Kamis, 17 Oktober 2013

Menjalankan Perintah Tuhan itu Tidak Sulit, Asalkan?

13818811441301623209
foto :koleksi pribadi

by: http://lifestyle.kompasiana.com/catatan/2013/10/16/menjalankan-perintah-tuhan-itu-tidak-sulit-asalkan--601892.html

Setiap musim haji dan hari raya qurban, selalu saja ada kisah-kisah inspiratif dari orang-orang “kecil” yang punya tekad besar, mengalahkan orang-orang “besar” yang bernyali kecil. Sahatiwati misalnya, nenek renta asal Sukabumi, yang sehari-hari menopang hidup dengan memulung botol plastik bekas, tahun ini bisa berkurban seekor kambing. Sejak 7 tahun lalu, nenek Sahati menyisihkan penghasilannya dari hasil memulung dalam sebuah amplop yang kini sudah sangat kumal. Amplop itu disimpan dibawah bantal di rumah gubuknya. Dalam seminggu, nenek Sahati bisa mengumpulkan uang rata-rata Rp. 8.000,00 – Rp. 12.000,00, tergantung berapa uang yang didapatnya dari menjual botol bekas kepada pengepul. Kalau sudah terkumpul 50 atau 100 ribu, nenek Sahati menitipkan uangnya pada Ketua RT di lingkungan tempat tinggalnya, karena khawatir hilang. Kini, setelah 7 tahun menabung, nenek Sahati bisa membeli kambing dan berkurban serta membagikan daging kurban pada tetangganya yang membutuhkan.
Lain lagi dengan Nurlia, seorang ibu yang sehari-hari menjadi penyapu jalan di Makasar ini 2 tahun lalu mendengar perihal besarnya pahala yang dijanjikan bagi orang yang berkurban. Hatinya pun tergetar, ingin sekali meraih pahala itu. Dengan penghasilan yang tak seberapa, Nurlia bertekad menyisihkan penghasilannya setiap bulan Rp. 100.000,00. Kini, setelah 2 tahun, Nurlia bersama 6 rekannya sesama penyapu jalan dan seorang sopir truk sampah, bisa patungan membeli seekor sapi. Bahkan beritanya di Makasar ada 3 ekor sapi hasil patungan para penyapu jalan.
* * * * * * *
**Permintaan 1:** Tolong tuliskan bagian teks bacaan tentang kurban yang dimulai dengan "Lain lagi dengan" dan berlanjut hingga "para penyapu jalan.".
**Permintaan 2:** Ganti "leaderboard" dengan "scoreboard" pada catatan, mulai dari baris yang memuat "I want to click on 'Material', so" dan berlanjut sampai akhir catatan. Tampilkan hanya baris-baris itu, tanpa perubahan lain.
Catatan di sini sama sekali tidak berkaitan dengan teks bacaan.

**Data yang Diberikan:**
* * * * * * *
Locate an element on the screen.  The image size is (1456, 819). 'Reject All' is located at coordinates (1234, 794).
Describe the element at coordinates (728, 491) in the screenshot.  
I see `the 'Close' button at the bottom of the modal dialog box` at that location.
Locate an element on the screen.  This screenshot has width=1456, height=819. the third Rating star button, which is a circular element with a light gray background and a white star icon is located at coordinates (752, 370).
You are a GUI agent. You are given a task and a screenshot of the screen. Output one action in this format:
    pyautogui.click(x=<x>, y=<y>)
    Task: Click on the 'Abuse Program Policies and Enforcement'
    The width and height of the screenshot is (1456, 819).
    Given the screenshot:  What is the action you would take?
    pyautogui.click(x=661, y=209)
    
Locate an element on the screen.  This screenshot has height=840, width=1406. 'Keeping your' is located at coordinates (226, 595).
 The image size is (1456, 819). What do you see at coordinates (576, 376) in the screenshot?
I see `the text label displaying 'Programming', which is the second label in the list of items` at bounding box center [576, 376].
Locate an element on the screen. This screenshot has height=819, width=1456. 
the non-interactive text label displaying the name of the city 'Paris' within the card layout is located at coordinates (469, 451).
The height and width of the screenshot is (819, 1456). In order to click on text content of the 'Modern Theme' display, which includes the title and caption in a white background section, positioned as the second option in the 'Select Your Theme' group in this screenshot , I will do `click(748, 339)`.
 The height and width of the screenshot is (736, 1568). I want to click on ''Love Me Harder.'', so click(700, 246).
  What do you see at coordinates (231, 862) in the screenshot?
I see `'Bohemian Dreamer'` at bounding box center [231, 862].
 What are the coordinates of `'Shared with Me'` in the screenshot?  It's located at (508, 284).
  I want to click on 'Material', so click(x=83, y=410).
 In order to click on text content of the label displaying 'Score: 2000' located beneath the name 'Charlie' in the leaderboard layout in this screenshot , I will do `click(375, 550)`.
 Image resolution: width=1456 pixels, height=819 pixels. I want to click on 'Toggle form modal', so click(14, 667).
* * * * * * *
**Keluaran Lengkap 1:**
Lain lagi dengan Nurlia, seorang ibu yang sehari-hari menjadi penyapu jalan di Makasar ini 2 tahun lalu mendengar perihal besarnya pahala yang dijanjikan bagi orang yang berkurban. Hatinya pun tergetar, ingin sekali meraih pahala itu. Dengan penghasilan yang tak seberapa, Nurlia bertekad menyisihkan penghasilannya setiap bulan Rp. 100.000,00. Kini, setelah 2 tahun, Nurlia bersama 6 rekannya sesama penyapu jalan dan seorang sopir truk sampah, bisa patungan membeli seekor sapi. Bahkan beritanya di Makasar ada 3 ekor sapi hasil patungan para penyapu jalan.

**Keluaran Lengkap 2:**
  I want to click on 'Material', so click(x=83, y=410).
 In order to click on text content of the label displaying 'Score: 2000' located beneath the name 'Charlie' in the scoreboard layout in this screenshot , I will do `click(375, 550)`.
 Image resolution: width=1456 pixels, height=819 pixels. I want to click on 'Toggle form modal', so click(14, 667).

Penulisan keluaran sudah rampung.